At Lake Marie Lodge we specialize in catching many different species of fish with dry or surface flies.

Now everyone knows about catching trout with dry flies. Whether the fly fisherman uses Stimulator type dry flies or Mouse Fly patterns (which we use quite a bit and have a lot of fun and success with at Lake Marie Lodge) or Caddis and Mosquito fly patterns for Arctic Grayling, they are all fun to use and are great ways to catch the smaller sport fish. But what if the fly fisherman wants to catch larger fish on the surface? The answer in Alaska is quite simply salmon, particularly the Coho, or Silver Salmon.

There are not many ,if any, lodges in Alaska that make it a point to specialize in using Surface Flies for salmon. We at Lake Marie Lodge do just this, even to the point where we have developed special flies used exclusively by us for surface fishing for salmon. These flies we have named Salmon Poppers. For detailed tying instructions visit the Fly Pattern Page.

Now, as a fly fisherman, you are probably wondering what species of salmon will rise to a dry or surface fly. The truth is there are 4 species of Pacific Salmon that will strike a fly on the surface. These salmon are the King Salmon, Silver Salmon, Pink Salmon and Chum Salmon. While the Silver Salmon are the most active to the rise, don't overlook the others. What is nice about the Chum Salmon and Pink Salmon is that they are in the streams at the same time as the Silver Salmon.

King Salmon are not widely known to rise to a surface fly, but the last two years we have spent a considerable amount of time during King Salmon season going after them with surface flies. With patience and excellent technique, they can be enticed to rise to the surface, especially if the water is clear and calm. While the fly fisherman is not going to catch more King Salmon with surface flies than with sub-surface flies, you will catch some! It's definitely worth the effort when the strike happens. We recommend giving it a try after you've caught and released a few king salmon using sub-surface flies.

However, the premier salmon to catch on the surface is the Coho, or Silver Salmon. These salmon can easily be enticed to rise and hit surface flies and with their high numbers and acrobatic jumping, they are the most exciting salmon to catch with surface flies.

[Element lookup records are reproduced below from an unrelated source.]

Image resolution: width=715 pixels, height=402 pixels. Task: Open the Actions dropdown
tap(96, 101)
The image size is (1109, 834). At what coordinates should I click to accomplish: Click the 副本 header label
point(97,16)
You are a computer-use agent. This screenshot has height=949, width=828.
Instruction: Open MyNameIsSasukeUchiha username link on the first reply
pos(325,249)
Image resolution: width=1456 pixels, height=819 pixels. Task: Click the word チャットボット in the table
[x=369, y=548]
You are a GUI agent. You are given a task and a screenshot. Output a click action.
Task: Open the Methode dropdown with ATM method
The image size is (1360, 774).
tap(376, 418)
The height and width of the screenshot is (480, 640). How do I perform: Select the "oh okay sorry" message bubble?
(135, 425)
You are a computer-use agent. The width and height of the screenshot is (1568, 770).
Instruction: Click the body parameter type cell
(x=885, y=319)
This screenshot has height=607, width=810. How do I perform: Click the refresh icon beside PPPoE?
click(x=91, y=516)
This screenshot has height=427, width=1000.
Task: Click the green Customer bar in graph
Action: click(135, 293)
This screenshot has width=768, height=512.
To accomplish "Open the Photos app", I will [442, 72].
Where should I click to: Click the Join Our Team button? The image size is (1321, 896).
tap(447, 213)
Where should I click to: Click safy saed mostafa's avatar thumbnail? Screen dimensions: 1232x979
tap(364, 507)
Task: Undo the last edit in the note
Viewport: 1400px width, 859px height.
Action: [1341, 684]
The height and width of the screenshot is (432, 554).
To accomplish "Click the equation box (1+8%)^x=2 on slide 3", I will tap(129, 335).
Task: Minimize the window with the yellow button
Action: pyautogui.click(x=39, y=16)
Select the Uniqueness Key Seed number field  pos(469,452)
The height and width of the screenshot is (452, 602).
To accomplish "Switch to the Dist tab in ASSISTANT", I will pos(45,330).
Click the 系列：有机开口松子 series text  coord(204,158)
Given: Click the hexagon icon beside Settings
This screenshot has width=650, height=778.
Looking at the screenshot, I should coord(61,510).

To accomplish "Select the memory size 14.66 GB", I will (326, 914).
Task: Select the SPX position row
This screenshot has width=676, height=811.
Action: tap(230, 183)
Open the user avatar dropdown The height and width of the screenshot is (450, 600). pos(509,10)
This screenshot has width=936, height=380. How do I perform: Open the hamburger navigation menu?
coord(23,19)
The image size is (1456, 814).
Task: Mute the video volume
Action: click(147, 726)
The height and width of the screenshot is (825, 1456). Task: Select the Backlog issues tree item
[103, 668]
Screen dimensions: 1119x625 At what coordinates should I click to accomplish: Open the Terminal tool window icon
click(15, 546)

So how do I go about catching Silver Salmon on the surface? A question many fly fishermen ask with an answer that really is not that hard or difficult to answer. There are basically only a few pieces to the puzzle. 1.) Water conditions that make it conducive to surface fishing. 2.) Proper equipment and fly pattern. 3.) Good casting and technique.

The first part of the puzzle that we will cover is water conditions conducive to surface fishing. Silver Salmon hold in very different water from most of the other salmon species. They tend to congregate in very slack water and eddies. The Coho Salmon do not like fast current! So when fishing for them look for areas of slack water with little current

Conditions such as these can be found at the conversions of two streams, a bend in a stream where a large back current eddy is formed, or a side slough off of a main river such as where a wetland area drains. This last location is found quite frequently in Alaska as most drainages are fed, at least in part, from wetland areas.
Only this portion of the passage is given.